Given instruction> Count the lines of the records below that contain the string "axis", with case counting, and reply with the number alone.

Excerpted data>
-- START --

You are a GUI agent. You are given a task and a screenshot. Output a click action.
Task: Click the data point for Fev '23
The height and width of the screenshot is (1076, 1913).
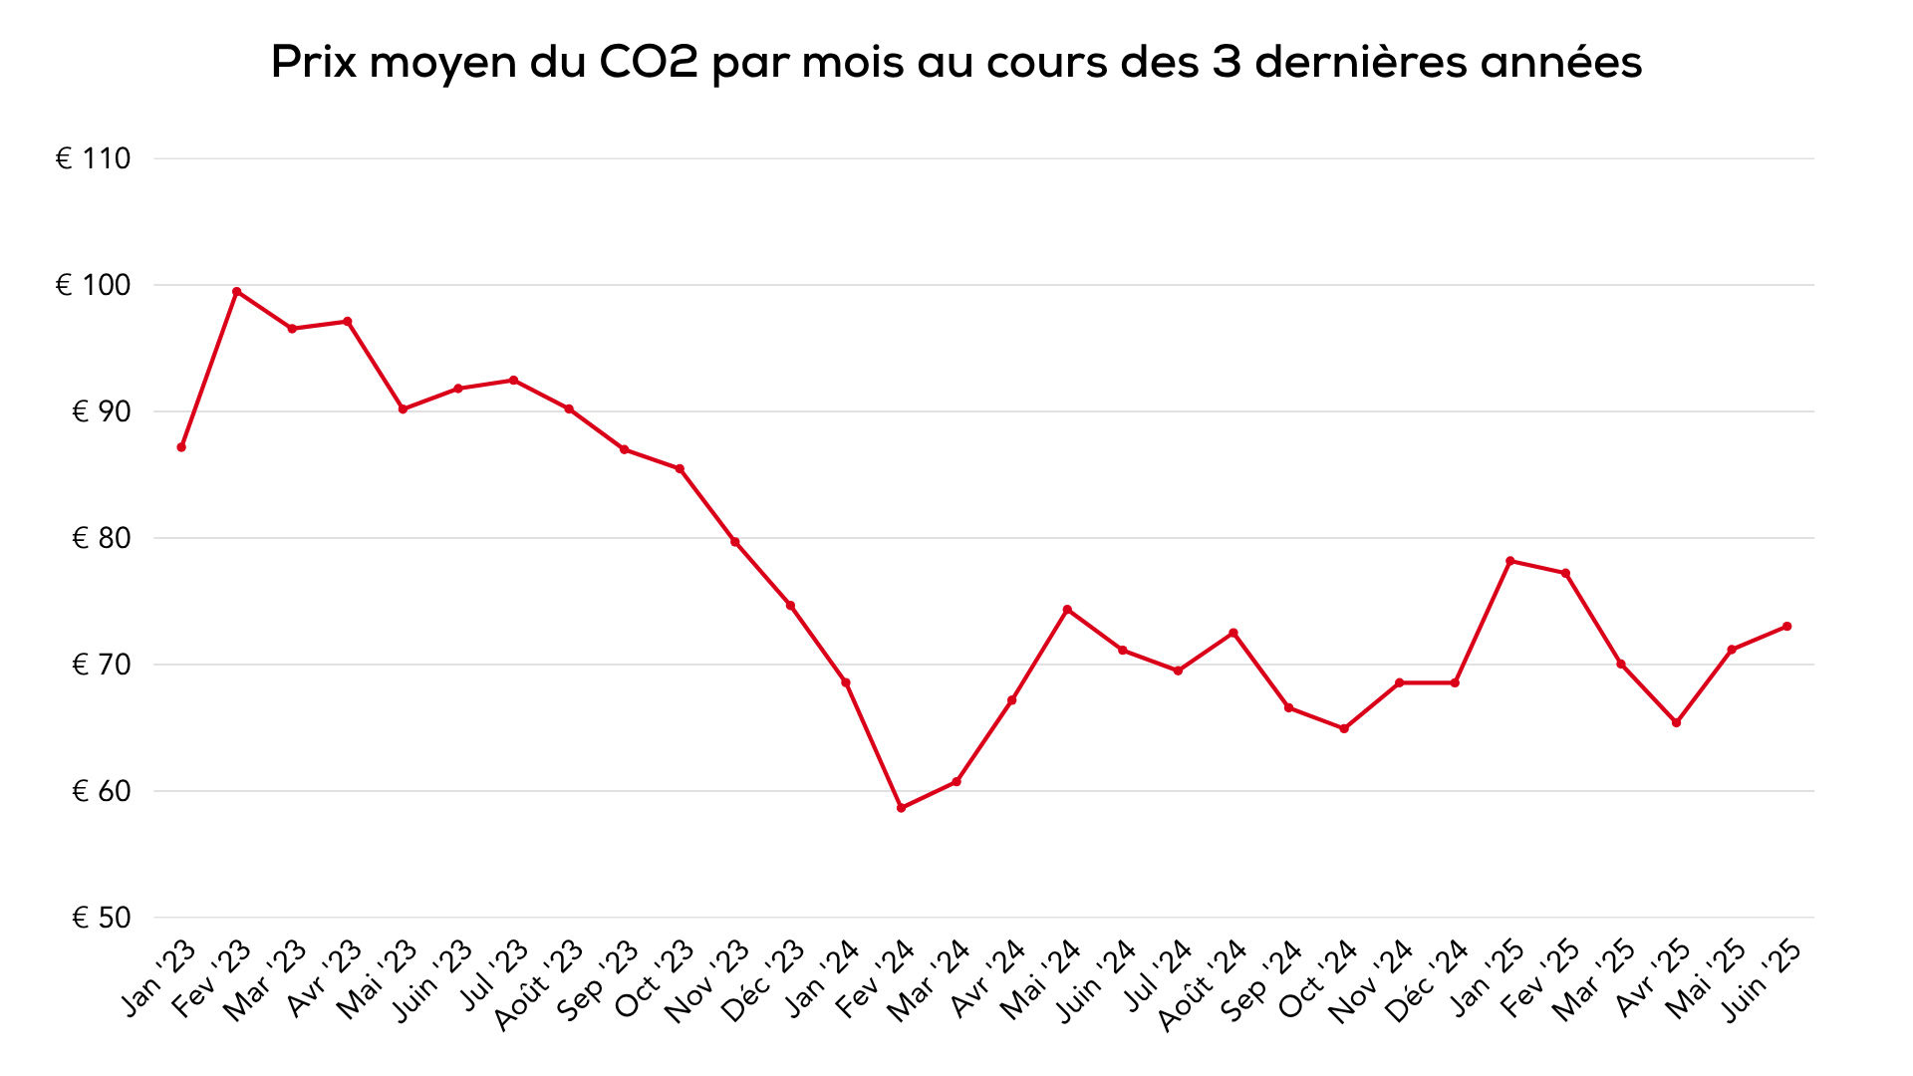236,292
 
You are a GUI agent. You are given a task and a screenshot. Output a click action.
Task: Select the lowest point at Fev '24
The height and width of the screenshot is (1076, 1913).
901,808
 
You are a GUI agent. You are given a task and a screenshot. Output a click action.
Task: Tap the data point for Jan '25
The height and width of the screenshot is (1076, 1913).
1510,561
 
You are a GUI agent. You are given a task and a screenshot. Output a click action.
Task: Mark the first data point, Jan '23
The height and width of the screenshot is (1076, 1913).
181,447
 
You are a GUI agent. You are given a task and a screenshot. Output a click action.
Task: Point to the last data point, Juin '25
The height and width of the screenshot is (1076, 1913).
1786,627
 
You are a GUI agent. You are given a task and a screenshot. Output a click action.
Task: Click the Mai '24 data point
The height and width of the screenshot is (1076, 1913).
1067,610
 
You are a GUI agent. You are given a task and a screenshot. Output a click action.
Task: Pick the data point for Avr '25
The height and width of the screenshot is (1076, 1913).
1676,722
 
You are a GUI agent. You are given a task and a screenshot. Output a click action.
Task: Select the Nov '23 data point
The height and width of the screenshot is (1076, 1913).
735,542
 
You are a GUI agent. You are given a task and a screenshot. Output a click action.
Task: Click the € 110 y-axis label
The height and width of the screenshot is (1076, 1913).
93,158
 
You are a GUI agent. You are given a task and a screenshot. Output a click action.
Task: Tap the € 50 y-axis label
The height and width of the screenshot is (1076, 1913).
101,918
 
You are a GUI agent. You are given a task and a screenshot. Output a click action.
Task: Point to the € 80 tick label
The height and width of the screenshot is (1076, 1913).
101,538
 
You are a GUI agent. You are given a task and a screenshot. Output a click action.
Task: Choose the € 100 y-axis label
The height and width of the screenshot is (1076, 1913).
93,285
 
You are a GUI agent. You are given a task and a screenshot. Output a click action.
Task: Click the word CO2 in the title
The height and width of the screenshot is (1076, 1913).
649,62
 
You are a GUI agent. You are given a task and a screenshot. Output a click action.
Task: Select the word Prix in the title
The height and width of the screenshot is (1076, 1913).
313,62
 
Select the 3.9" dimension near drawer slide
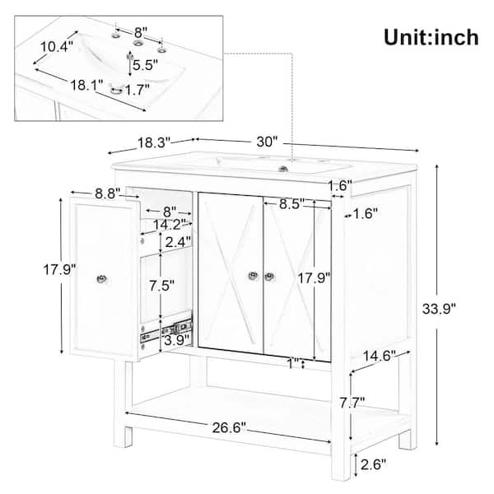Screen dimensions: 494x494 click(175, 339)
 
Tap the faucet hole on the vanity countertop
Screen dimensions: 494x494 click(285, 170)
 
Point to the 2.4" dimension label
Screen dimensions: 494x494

-- END --

Solution> 3